Let $\struct {X, \Sigma, \mu}$ be a measure space.

Let $f_n$ be a sequence of $\mu$-integrable functions that converge almost everywhere to another $\mu$-integrable function $f$.

Then $f_n$ converges to $f$ in $L^1$ if and only if $\ds \int_X \size {f_n} \rd \mu$ converges to $\ds \int_X \size f \rd \mu$.

### Corollary

Let $\struct {X, \Sigma, \mu}$ be a measure space.

Let $f_n$ be a sequence of $\mu$-integrable functions that convergence in measure to another $\mu$-integrable function $f$.

Then $f_n$ converges to $f$ in $L^1$ if and only if $\ds \int_X \size {f_n} \rd \mu$ converges to $\ds \int_X \size f \rd \mu$.

## Proof

### Sufficient Condition

Let $f_n \to f$ in $L^1$.

Then:

 $\ds \size {\int_X \size f \rd \mu - \int_X \size {f_n} \rd \mu}$ $\le$ $\ds \int_X \size {f - f_n} d\mu$ Reverse Triangle Inequality on $L^1$

and so $f_n \to f$ in $L^1$ implies the right hand side of this inequality goes to $0$ as $n$ grows to infinity.

Since the left hand side of the inequality is non-negative, it also goes to $0$ as $n$ grows to infinity.

$\Box$

### Necessary Condition

Let $\ds \int_X \size {f_n} \rd \mu \to \int_X \size f \rd \mu$.

We wish to show that:

$\ds \int_X \size {f - f_n} \rd \mu \to 0$

First, by Triangle Inequality:

$\forall a, b \in \R: \size a + \size b - \size {a - b} \ge 0$

Therefore, for each $x \in X$:

$\size {\map f x} + \size {\map {f_n} x} - \size {\map f x - \map {f_n} x} \ge 0$

Thus, we may employ Fatou's Lemma for Integrals on the expression $\ds \int_X \liminf_n \size f + \size {f_n} - \size {f - f_n} \rd \mu$ to yield:

$(1): \ds \int_X \liminf_n \size f + \size {f_n} - \size {f - f_n} \rd \mu \le \liminf_n \int_X \size f + \size {f_n} - \size {f - f_n} \rd \mu$

Now, the integrand on the left hand side of $(1)$ equals $2 \size f$ almost everywhere since $f_n \to f$ pointwise almost everywhere.
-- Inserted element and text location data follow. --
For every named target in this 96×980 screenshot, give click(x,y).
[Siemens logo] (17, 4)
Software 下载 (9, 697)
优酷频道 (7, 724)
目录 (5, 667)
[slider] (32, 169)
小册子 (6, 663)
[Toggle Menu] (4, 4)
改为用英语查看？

So the integral on the left hand side of $(1)$ is:

$\ds 2 \int_X \size f \rd \mu$

We may thus rewrite $(1)$ as:

 $\ds 2 \int_X \size f \rd \mu$ $\le$ $\ds \liminf_n \int_X \size f + \size {f_n} - \size {f - f_n} \rd \mu$ $\ds$ $=$ $\ds \liminf_n \int_X \size f \rd \mu + \liminf_n \int_X \size {f_n} \rd \mu + \liminf_n \paren{ - \int_X \size {f - f_n} \rd \mu }$ Integral Operator is Linear $\ds$ $=$ $\ds 2 \int_x \size f \rd \mu + \liminf_n \paren{ -\int_X \size {f - f_n} \rd \mu }$ by hypothesis: $\ds \int_X \size {f_n} \rd \mu \to \int_X \size f \rd \mu$ $\ds$ $=$ $\ds 2 \int_x \size f \rd \mu - \limsup_n \int_X \size {f - f_n} \rd \mu$ Properties of limsup and liminf

Rearranging the left hand side and right hand side of this inequality, we get:

$\ds \limsup_n \int_X \size {f - f_n} \rd \mu \le 0$

This implies that:

$\ds \int_X \size {f - f_n} \rd \mu \to 0$

$\blacksquare$

## Source of Name

This entry was named for Henry Scheffé.